In 1995 I started working for Light Work a couple of days a week as an office assistant. Mostly I entered new Contact Sheet subscribers into a simple database on a computer the size of a mini-fridge. The office was cramped and pretty dodgy, filled with mismatched, used furniture and rickety, metal shelving. I remember the swivel chair I sat in no longer swiveled and the upholstery stuffing was bursting through the worn and shabby gold fabric of the seat and arms. After recording new subscriber names that came through the mail weekly, I stamped the back of the checks and then walked to the bank and handed them to a teller. Then I swung back around the block to Cosmo’s, a greasy diner and pizza shop, long gone, and purchased a grilled cheese sandwich for my quirky office mate, the director.

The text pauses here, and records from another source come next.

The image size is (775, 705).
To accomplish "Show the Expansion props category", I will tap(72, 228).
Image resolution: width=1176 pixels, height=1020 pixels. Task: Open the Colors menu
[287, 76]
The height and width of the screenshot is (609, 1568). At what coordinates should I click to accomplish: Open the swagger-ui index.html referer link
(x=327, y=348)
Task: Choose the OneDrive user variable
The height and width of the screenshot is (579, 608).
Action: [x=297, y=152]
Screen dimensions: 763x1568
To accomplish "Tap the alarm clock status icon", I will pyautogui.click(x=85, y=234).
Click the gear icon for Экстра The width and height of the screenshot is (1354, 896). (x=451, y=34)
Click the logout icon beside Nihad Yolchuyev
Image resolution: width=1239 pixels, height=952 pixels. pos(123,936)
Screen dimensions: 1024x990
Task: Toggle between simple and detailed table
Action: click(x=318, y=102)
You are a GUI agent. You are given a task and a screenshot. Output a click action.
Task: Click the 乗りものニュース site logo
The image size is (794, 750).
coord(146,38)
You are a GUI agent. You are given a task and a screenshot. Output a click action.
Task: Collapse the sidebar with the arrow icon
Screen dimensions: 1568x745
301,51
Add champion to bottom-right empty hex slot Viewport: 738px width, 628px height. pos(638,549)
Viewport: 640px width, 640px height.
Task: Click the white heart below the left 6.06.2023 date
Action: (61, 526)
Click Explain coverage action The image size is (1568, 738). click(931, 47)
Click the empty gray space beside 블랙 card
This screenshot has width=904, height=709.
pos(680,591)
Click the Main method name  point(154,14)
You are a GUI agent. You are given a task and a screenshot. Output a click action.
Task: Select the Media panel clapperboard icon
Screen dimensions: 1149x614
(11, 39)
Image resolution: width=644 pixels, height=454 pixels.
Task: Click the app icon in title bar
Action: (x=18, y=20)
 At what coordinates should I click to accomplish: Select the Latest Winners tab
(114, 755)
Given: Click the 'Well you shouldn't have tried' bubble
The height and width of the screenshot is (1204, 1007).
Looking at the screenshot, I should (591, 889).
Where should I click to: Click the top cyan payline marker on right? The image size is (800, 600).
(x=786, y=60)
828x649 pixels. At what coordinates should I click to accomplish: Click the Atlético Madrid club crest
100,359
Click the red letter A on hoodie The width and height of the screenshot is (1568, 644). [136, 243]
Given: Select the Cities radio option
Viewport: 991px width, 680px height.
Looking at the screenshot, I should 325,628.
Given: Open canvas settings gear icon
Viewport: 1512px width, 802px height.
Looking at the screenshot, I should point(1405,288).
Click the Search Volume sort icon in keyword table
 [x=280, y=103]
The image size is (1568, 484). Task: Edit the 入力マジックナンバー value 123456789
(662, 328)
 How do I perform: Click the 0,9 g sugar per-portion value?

Next to the office was the Community Darkroom, also cobbled together with used equipment and furniture. Literally carved out of a former cafeteria in the basement of a dorm, the space included a black-and-white wet darkroom, a color processor, lighting studio, and a computer lab. The best thing about the Community Darkroom was its incongruous mix of members—professionals, amateurs, artists, professors, students—all coming together to create and celebrate the magic of photography. The buzz and energy of the space was palpable. The artists often seemed genuinely surprised and delighted by their contact sheets, humbly acknowledging their luck. They used the words “capture” or “take” while also hoping for the grace of being in the right place at the right time, as though a photograph is at least partially a gift or a collaboration with something capricious. They shared the disappointments and frustrations of a swing and a miss, an elusive and sometimes frustrating creative process that artists never give up on. And there were always the “happy accidents,” a chemical process gone wrong or a light leak that only enhanced or added deeper meaning to an image. But for all of us, there was the energy of making.
In this funky DIY space, a few things really stood out to me that I remember recognizing and puzzling over. Those rickety shelves in the disheveled office held pristine piles of Contact Sheets and Menschel Gallery catalogues. Exquisitely printed, these shiny, colorful publications were pure joy to thumb through. And the essays were accessible, sincere, unpretentious. When I looked through the publications, I understood the shabby upholstery. When we mailed Contact Sheet out to the gate-keepers of the art world (gallery directors, museum curators, collectors, educators, journalists), I understood the broken swivel chair—I admired this rag-tag organization and thought this might actually work.
The most dramatic thing about Light Work was the way we treated the artists as honored guests. Every month another artist arrived with a suitcase and a camera. Light Work gave each one a check (in the 90’s it was $3,000), a furnished apartment to stay in, keys to the building, and 24-hour access. I remember many of artists arriving and attempting to express gratitude for the precious gift of time, an entire month ahead of them—the luxury of it was overwhelming. And the financial support made it possible. The artists, who arrived after a highly competitive process from among hundreds of applicants, all had an intense work ethic. Coming up for air only occasionally, they disappeared into the Community Darkroom and/or the community. They understood the gift they had earned and made the most of it.
The residency program, the community space (now called the Light Work Lab), the publications, and the galleries all flowed from the same simple idea that art is important, life-affirming, essential. And that artists need to run this space, for artists. All the talented employees, lab members, students, and artists I’ve met and worked with over the years have
been in on this truth and worked hard to make this mode of expression accessible. We have endured many high points and struggles over the past twenty-seven years—to quote my former office mate/director, “That’s why they call it work.” Light Work has had to reinvent itself many times over (and so have I), but I still feel the same way about it that I did in the beginning. That it works to give to these artists, to elevate them instead of ourselves. To honor them for the risk they take and the truth they tell. Also, I now sit on a Herman Miller Aeron chair with the lumbar roll.
Jeffrey Hoone, the recently retired executive director, hired me twenty-seven years ago and then continued to offer me and the rest of the staff many more exciting opportunities to participate in pulling this off. He insisted on listening to artists, responding to their needs, giving generously to them, encouraging them. He insisted on a steady dedication to diversity, refusing to water down the mission or build something self-serving. I hope that Light Work will always be artist-run, because resourceful, undaunted, determined, and impossible artists always seem to find a way.